* _Page text_
___

Figure 4 indicates the relation between the changes in the GVCs participation index and those in labor income share in the same manner as Figures 13. The R-squared values are relatively higher than those in the previous figures, and it is observed that expanding GVCs has a significant negative impact on labor income shares in developed countries.

Figure 4.

Changes in the GVCs participation index (x-axis) and changes in labor income share (y-axis) for developed and developing countries.

In the case of developing countries, the R-squared value is low and GVCs do not have a significant impact on labor income shares. This does not mean there is no relationship between GVCs and labor income shares in developing countries. In fact, the participation index should be modified to make a comparison with labor income share evolution. This aspect will be discussed later.

What is the mechanism whereby GVCs expansion changes labor income shares? Dao et al. [6] hypothesize that a participation in GVCs can reduce labor income share through the mechanism described as follows:

  1. In developed countries, many tasks for which labor is substitutable by capital are automated with a steep decline in the relative price of investment goods. Thus, the degree of capital deepening increases and the labor income share decreases. This implies that tasks with low elasticity of substitution between capital and labor are likely to be offshored in GVCs.

  2. In developing countries, the offshored tasks from developed countries with low substitutability between capital and labor will have a high capital share. It follows that GVCs can shift the composition of production to tasks with higher capital shares, thus lowering the average labor share in developing countries.

Dao et al. [6] examine the empirical relation between the trend in labor shares and technology, economic global integration, and other factors. As explanatory variables, they adopt (1) the relative price of investment goods to proxy for firms’ incentives for capital-labor substitution, (2) the extent of initial exposure to routinization (high initial exposure to routinizable jobs will lead to greater adoption of routine technology and thereby lower labor income shares), (3) the evolution of globalization (exports and imports in percent of GDP, GVCs participation, and changes in financial globalization), and (4) policy and institutional factors (e.g., changes in labor union density, employment protection legislation). As for economic globalization factors, financial integration and GVCs participation appear to matter for labor shares, but trade factor does not.

___

* _Data_
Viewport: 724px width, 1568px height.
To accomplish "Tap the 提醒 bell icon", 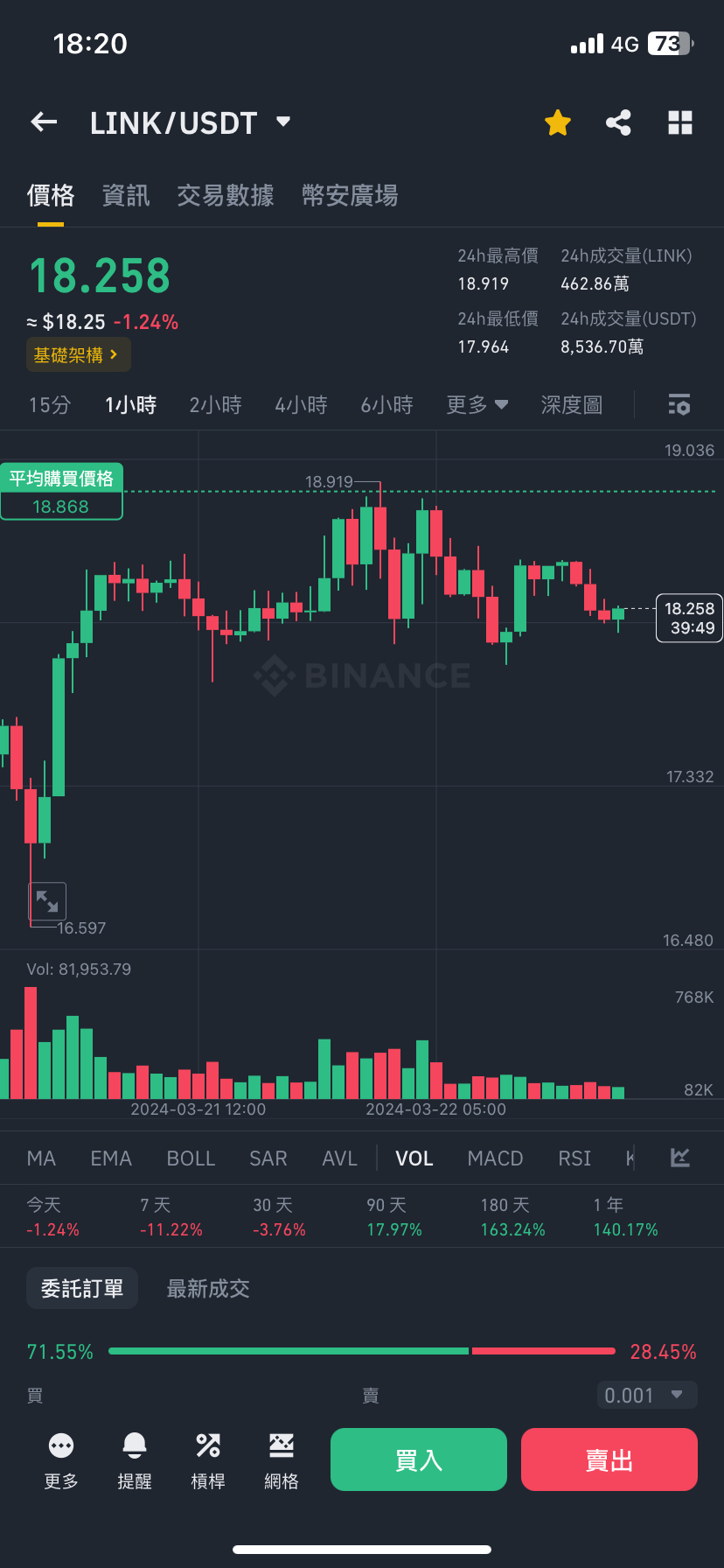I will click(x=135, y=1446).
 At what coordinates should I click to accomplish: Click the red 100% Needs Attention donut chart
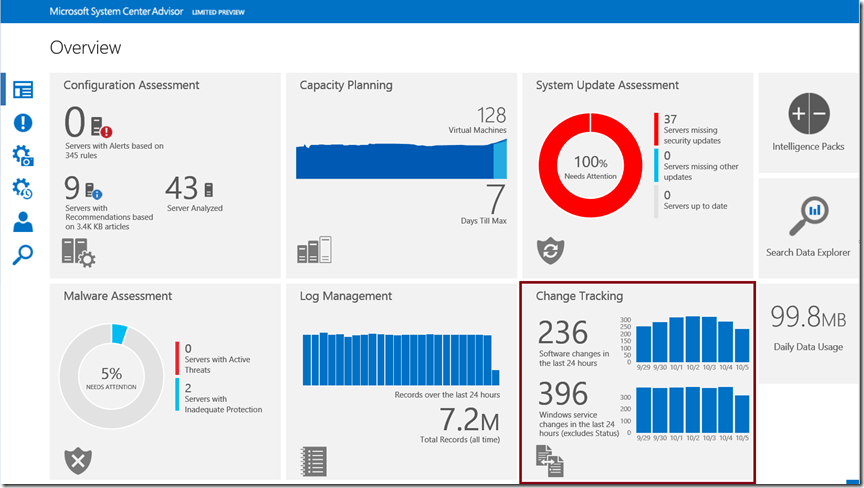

___

* _Brief_
For each statement, decide whether it agrees with the text on labor income shares. Answer yes or no, and quote the words of the text that decide it. (a) In developing countries, the R-squared value is high and GVCs have a significant impact on labor income shares. (b) Tasks with low elasticity of substitution between capital and labor are likely to be offshored in GVCs. (c) Among economic globalization factors, the trade factor appears to matter for labor shares.

* _Written response_
(a) No: "In the case of developing countries, the R-squared value is low and GVCs do not have a significant impact on labor income shares."
(b) Yes: "This implies that tasks with low elasticity of substitution between capital and labor are likely to be offshored in GVCs."
(c) No: "financial integration and GVCs participation appear to matter for labor shares, but trade factor does not."